=== RECORDS PROVIDED ===
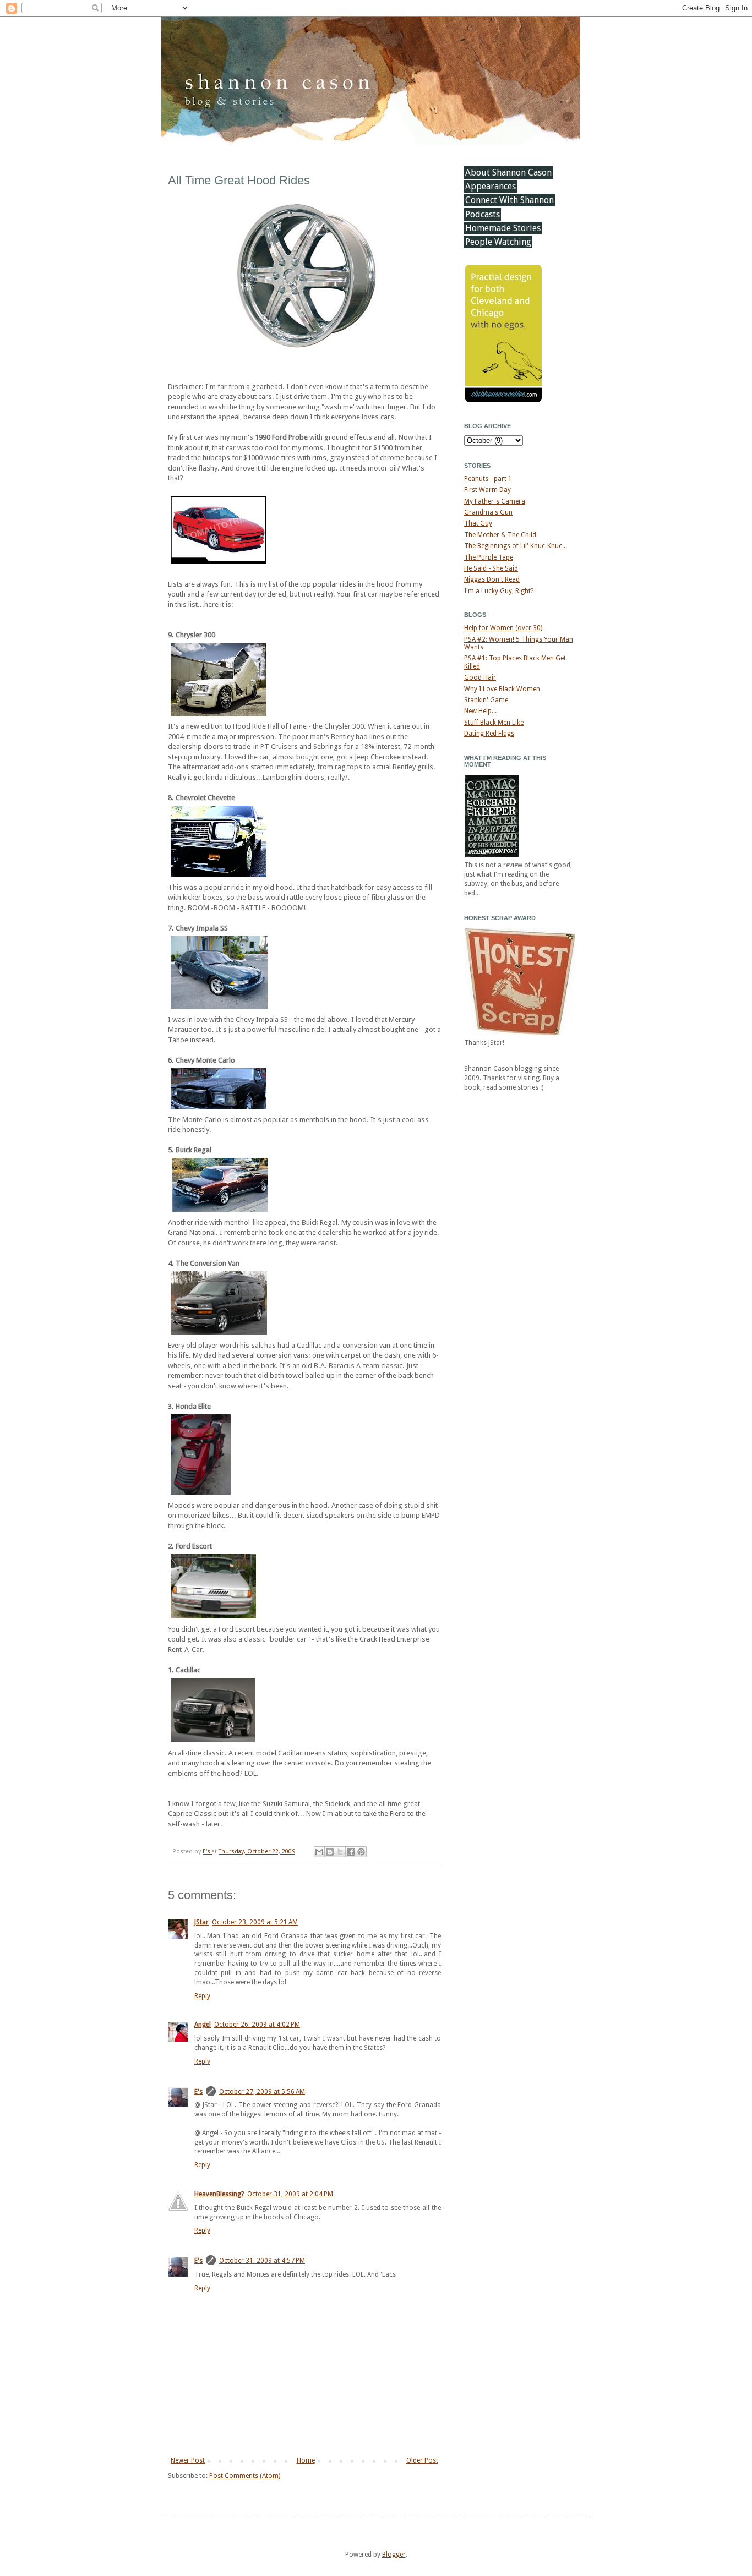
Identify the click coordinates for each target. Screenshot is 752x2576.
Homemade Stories (503, 228)
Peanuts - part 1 (488, 479)
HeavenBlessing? (219, 2194)
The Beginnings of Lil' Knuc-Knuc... (515, 546)
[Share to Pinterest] (361, 1851)
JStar (201, 1922)
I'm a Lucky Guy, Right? (498, 591)
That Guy (478, 523)
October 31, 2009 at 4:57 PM (262, 2261)
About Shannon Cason (508, 172)
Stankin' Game (486, 700)
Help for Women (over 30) (503, 628)
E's (207, 1851)
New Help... (480, 711)
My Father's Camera (494, 501)
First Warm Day (487, 490)
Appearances (490, 186)
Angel (202, 2024)
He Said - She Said (491, 568)
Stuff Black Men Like (494, 722)
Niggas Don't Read (492, 579)
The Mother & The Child (500, 535)
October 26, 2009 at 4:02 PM (257, 2024)
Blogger (394, 2554)
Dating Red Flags (489, 733)
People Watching (498, 242)
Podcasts (482, 214)
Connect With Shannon (509, 200)
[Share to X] (340, 1851)
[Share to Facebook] (350, 1851)
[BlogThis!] (329, 1851)
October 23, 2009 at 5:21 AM (255, 1922)
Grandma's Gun (488, 512)
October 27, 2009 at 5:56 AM (262, 2092)
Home (306, 2460)
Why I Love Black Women (502, 689)
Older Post (422, 2460)
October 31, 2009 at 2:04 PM (290, 2194)
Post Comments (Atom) (244, 2476)
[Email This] (319, 1851)
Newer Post (188, 2460)
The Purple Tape (488, 557)
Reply (202, 1996)
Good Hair (480, 677)
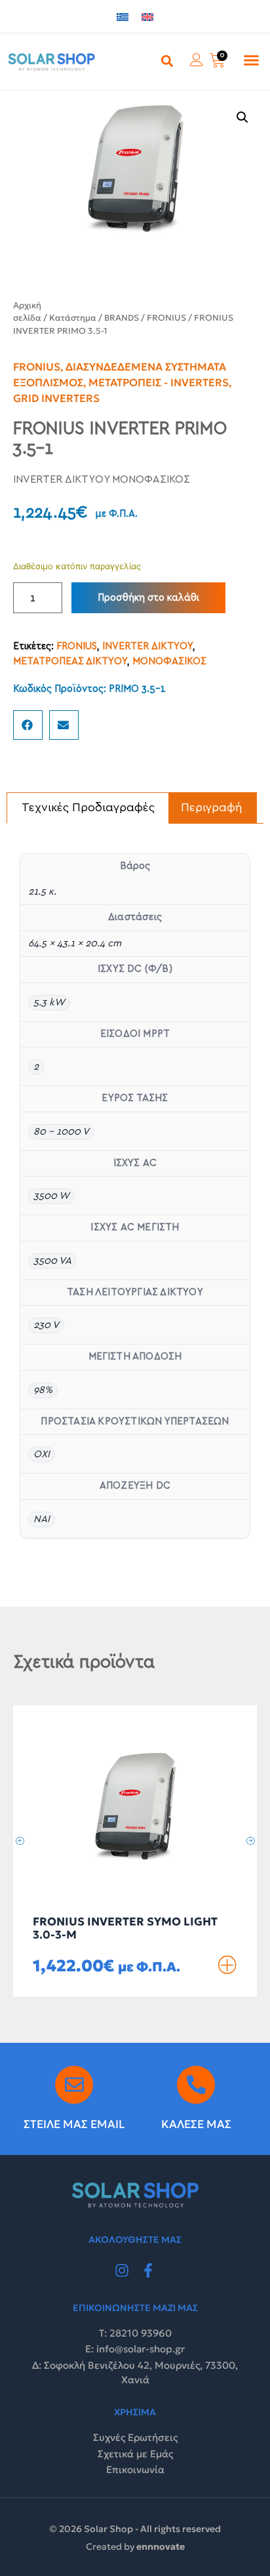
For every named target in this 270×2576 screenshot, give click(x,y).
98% (42, 1390)
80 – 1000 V (61, 1132)
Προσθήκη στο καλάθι (148, 598)
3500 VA (52, 1261)
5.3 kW (49, 1002)
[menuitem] (122, 17)
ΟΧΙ (41, 1454)
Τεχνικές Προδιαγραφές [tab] (88, 808)
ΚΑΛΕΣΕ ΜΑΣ (196, 2124)
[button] (251, 60)
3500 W (51, 1196)
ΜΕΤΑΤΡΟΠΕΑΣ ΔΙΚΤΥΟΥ (70, 661)
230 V (46, 1325)
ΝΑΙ (41, 1519)
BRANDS (121, 317)
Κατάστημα (72, 317)
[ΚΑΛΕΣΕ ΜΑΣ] (196, 2085)
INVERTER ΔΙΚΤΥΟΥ (147, 646)
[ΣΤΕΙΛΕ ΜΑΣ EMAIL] (74, 2085)
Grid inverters (56, 398)
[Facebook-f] (148, 2270)
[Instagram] (122, 2270)
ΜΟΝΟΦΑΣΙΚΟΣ (169, 661)
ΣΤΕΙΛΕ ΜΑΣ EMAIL (74, 2124)
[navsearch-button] (167, 60)
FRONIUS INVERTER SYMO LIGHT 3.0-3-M (125, 1928)
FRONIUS (166, 317)
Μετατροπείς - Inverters (158, 382)
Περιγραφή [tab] (211, 808)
===
Write out, exactly as given, the line containing "BRANDS (121, 317)" and every line after it to the end of the records. Include nothing else.

ANSWER BOX -
BRANDS (121, 317)
Κατάστημα (72, 317)
[ΚΑΛΕΣΕ ΜΑΣ] (196, 2085)
INVERTER ΔΙΚΤΥΟΥ (147, 646)
[ΣΤΕΙΛΕ ΜΑΣ EMAIL] (74, 2085)
Grid inverters (56, 398)
[Facebook-f] (148, 2270)
[Instagram] (122, 2270)
ΜΟΝΟΦΑΣΙΚΟΣ (169, 661)
ΣΤΕΙΛΕ ΜΑΣ EMAIL (74, 2124)
[navsearch-button] (167, 60)
FRONIUS INVERTER SYMO LIGHT 3.0-3-M (125, 1928)
FRONIUS (166, 317)
Μετατροπείς - Inverters (158, 382)
Περιγραφή [tab] (211, 808)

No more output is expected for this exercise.